Yes -- I maintain this is a completely valid, and indeed intended,
use of of what StandardsRegExt introduced the standard keys for.
> About how many legacy clients (validators etc.) are we talking here?
Hard to guess. A handful within applications, another handful in
infrastructure, perhaps? But of course that stuff is deployed across
thousands of machines, and getting all these installations upgraded
in a fairly short time is something I can't really see happening.
> >> * multiple auxiliary capabilities [...]
> > Yes, it is a bit ugly that clients need to dereference the
> > references to the related resources to figure out which of them is
> > the main record, but the RegTAP query patterns are reasonable,
> > whereas adding something to relatedResource would again be a problem
> > in terms of migrating existing infrastructure.
>
> What about adding the ivo-Id for the services (e.g.

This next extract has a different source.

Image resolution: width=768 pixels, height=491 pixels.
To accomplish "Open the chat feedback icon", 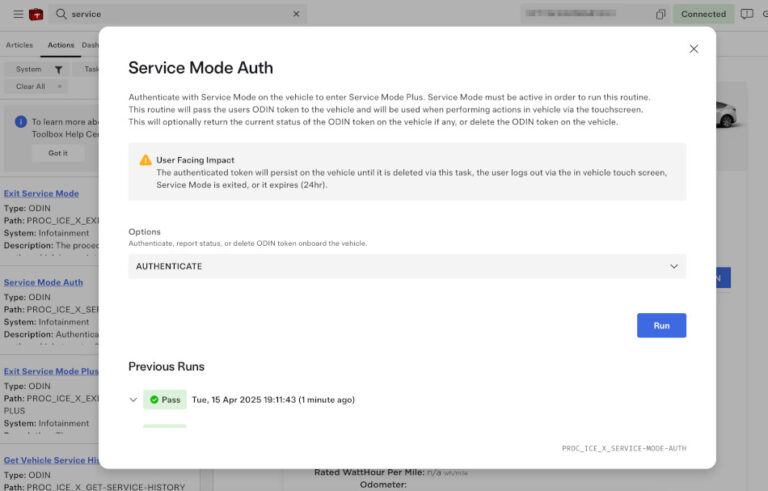I will coord(746,14).
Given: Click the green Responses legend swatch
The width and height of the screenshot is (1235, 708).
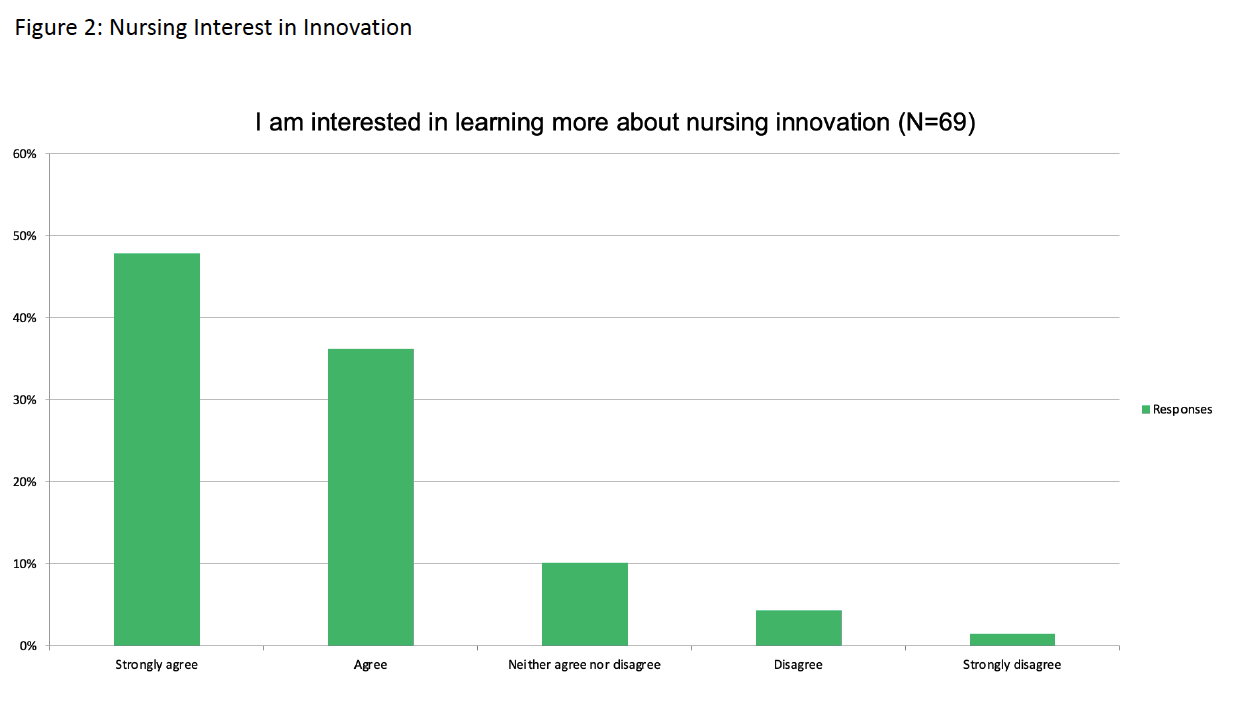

> ivo://org.gavo.dc/lensunion/q/im) to the aux-capabilities instead? In
> addition to accessURL?
> Then this could give a direct link and no dereferencing is needed.
You're right; this was the solution we floated in Sesto, and
essentially decided for in Sydney. Now, when I started writing the
schema in November, something immediately started shouting "don't do
this" somewhere in my head. From a mail I sent to Mark back then:
But now that I'm actually writing the schema, I wonder if I'm really
overengineering the thing. It simply doesn't feel right to define a
new type to do something that is *almost* already done by
relationship and actually re-uses the vr:ResourceName type used
there, too.
There's also a minor technical point: What we would *really* want
here is relationships between *capabilities*, i.e., not only should
the source be a capability element, so should, in order to be true to
the theory, the target. We don't really have a precendent for
referencing into resource records (except for StandardsRegExt keys,
which are in a whole different ballpark in that respect), and
building one for something that in my view is definitely among the 20%
functionality that take 80% of the work seemed unwise to me.
So, yes, collection discovery as proposed here is an 80% solution.
But it does solve these 80% with 20% of the effort, and my feeling so
far is that the 80% solved probably are all anyone is ever going to
want to use.
My proposal at this point is: The current Note is easy and fairly
cheap to try out, and I hope the major TAP operators will push out
such records fairly soon (I'll push out some more too, soon). If we
really see some important use case's requirements are clumsy to
satisfy with this, there's no big damage done if a (on the VOResource
level) minor correction becomes necessary later.
> > As to cleanliness and elegance -- well, that's for a good part in the
> > eye of the beholder. To me, cleanliness and elegance in the Registry
> > by now are largely measured in "how hard is it to get the registry
> > operators to actually do it?"
>
> It's a pity that it has to be reduced to that. But if that's the case,
> then I can see no alternatives to your approach.
"For a good part" isn't necessarly "has to be reduced to that". But
well, certainly efficiency is an unashamed element of elegance, no?